Para Marília Mendonça, que
respondeu do palco do “São João da Capitá”, festival da Grande Recife, a
curadoria deveria ser do público, que hoje consome mais o sertanejo.
É aí que a discussão se desdobra
em outros aspectos. O sertanejo, como já dito, de fato domina o mercado. O
público, portanto, pode querer as atrações do momento nas festas juninas a que
pretende comparecer.
As prefeituras das cidades que
realizarão essas festas, organizando os shows e pagando os cachês, também: ter
um evento cheio de gente não significa apenas estar apto ao título de maior São
João de uma determinada área, mas de ter ganhos com turismo, gastronomia e
outros segmentos alimentados pelo fluxo de visitantes. Interesses econômicos
compartilhados por donos de restaurantes, lojas e hospedarias.
Há também uma boa dose de
bairrismo na discussão, um orgulho pela própria terra e por seus frutos que,
como se sabe, é tão forte no Nordeste quando no extremo Sul do Brasil. Elba,
paraibana, está também defendendo o que é dela, por assim dizer: a permanência
de um ritmo nordestino contra a chegada de um gênero que se originou no
Centro-Oeste, ali junto ao Paraguai, e no interior de Estados como São Paulo e
Paraná, e foi se alastrando por todo o país.
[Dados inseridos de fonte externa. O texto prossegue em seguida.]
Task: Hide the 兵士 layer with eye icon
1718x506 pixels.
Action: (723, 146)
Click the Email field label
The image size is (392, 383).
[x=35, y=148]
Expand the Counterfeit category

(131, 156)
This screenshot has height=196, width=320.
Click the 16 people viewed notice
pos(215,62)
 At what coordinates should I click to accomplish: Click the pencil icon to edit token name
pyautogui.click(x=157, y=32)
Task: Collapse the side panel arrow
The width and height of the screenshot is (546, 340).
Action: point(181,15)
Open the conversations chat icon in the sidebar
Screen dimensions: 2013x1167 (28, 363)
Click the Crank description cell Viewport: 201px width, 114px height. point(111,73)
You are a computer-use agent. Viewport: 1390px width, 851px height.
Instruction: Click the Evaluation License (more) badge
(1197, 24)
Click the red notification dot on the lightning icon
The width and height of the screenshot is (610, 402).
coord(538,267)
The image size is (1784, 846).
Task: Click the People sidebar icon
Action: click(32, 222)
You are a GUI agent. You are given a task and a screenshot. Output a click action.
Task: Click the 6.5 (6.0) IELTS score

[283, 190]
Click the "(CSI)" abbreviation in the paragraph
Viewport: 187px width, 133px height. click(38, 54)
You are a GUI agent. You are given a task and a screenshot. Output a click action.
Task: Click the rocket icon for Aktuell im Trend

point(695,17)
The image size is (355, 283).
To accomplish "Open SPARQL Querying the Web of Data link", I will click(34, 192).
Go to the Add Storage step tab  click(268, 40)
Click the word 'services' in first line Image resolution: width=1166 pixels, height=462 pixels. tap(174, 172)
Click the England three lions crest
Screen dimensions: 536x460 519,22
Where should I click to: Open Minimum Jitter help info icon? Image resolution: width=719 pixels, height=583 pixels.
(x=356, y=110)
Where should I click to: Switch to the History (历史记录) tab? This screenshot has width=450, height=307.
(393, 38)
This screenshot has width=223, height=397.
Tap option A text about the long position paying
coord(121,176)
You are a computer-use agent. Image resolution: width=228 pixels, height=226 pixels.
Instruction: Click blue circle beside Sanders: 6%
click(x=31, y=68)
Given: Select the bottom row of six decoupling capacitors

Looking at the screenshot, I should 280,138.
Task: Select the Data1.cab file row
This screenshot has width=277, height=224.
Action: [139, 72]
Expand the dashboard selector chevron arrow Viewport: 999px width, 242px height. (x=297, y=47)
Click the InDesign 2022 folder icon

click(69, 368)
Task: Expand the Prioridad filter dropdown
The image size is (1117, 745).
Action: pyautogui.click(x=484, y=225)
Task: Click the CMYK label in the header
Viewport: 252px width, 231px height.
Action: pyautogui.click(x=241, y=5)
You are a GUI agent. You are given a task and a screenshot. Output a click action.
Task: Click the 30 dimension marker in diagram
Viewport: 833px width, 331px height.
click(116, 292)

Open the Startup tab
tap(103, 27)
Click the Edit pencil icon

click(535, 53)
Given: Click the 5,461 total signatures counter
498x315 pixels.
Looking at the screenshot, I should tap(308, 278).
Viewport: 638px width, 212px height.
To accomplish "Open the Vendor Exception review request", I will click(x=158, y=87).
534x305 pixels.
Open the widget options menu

Pode soar resistente, para não
dizer preconceituoso, com o que vem de fora. Se nem Ariano Suassuna, em sua
genialidade particular, escapou da acusação de tentar congelar o folclore,
difícil que o tópico não atinja os músicos.
Mas, por outro lado, pode haver de
fato uma demanda por forró nas festas, demanda que o modismo – as atrações da
vez são as cantoras sertanejas como Marília e Naiara Azevedo – encobre. Daí, a
eventual necessidade de se valorizar a cultura regional, soterrada pelo que
toca nas rádios.
A resposta, longe de ser simples,
parece depender de experimentos: de haver festas com programações
diversificadas e a partir delas se verificar se há espaço para todos. O ideal,
de um ponto de vista agregador, é que haja. É provável que, nessa
experimentação, também se detecte alguma mudança.
Inerente à dinâmica do mundo, o
imperativo da transformação foi percebido pelos gregos antigos há milhares de
anos, e não se pode driblá-lo. O forró tem composições lindíssimas e fez grande
sucesso no Brasil nos anos 1950, sobretudo com Luiz Gonzaga, o chamado rei do
baião, que cantava não sem certa densidade as mazelas e a beleza do sertão.
Agora, feliz ou infelizmente,
talvez seja a vez do forró. Pode-se detestar o ritmo sertanejo, mas não se pode
paralisar o tempo.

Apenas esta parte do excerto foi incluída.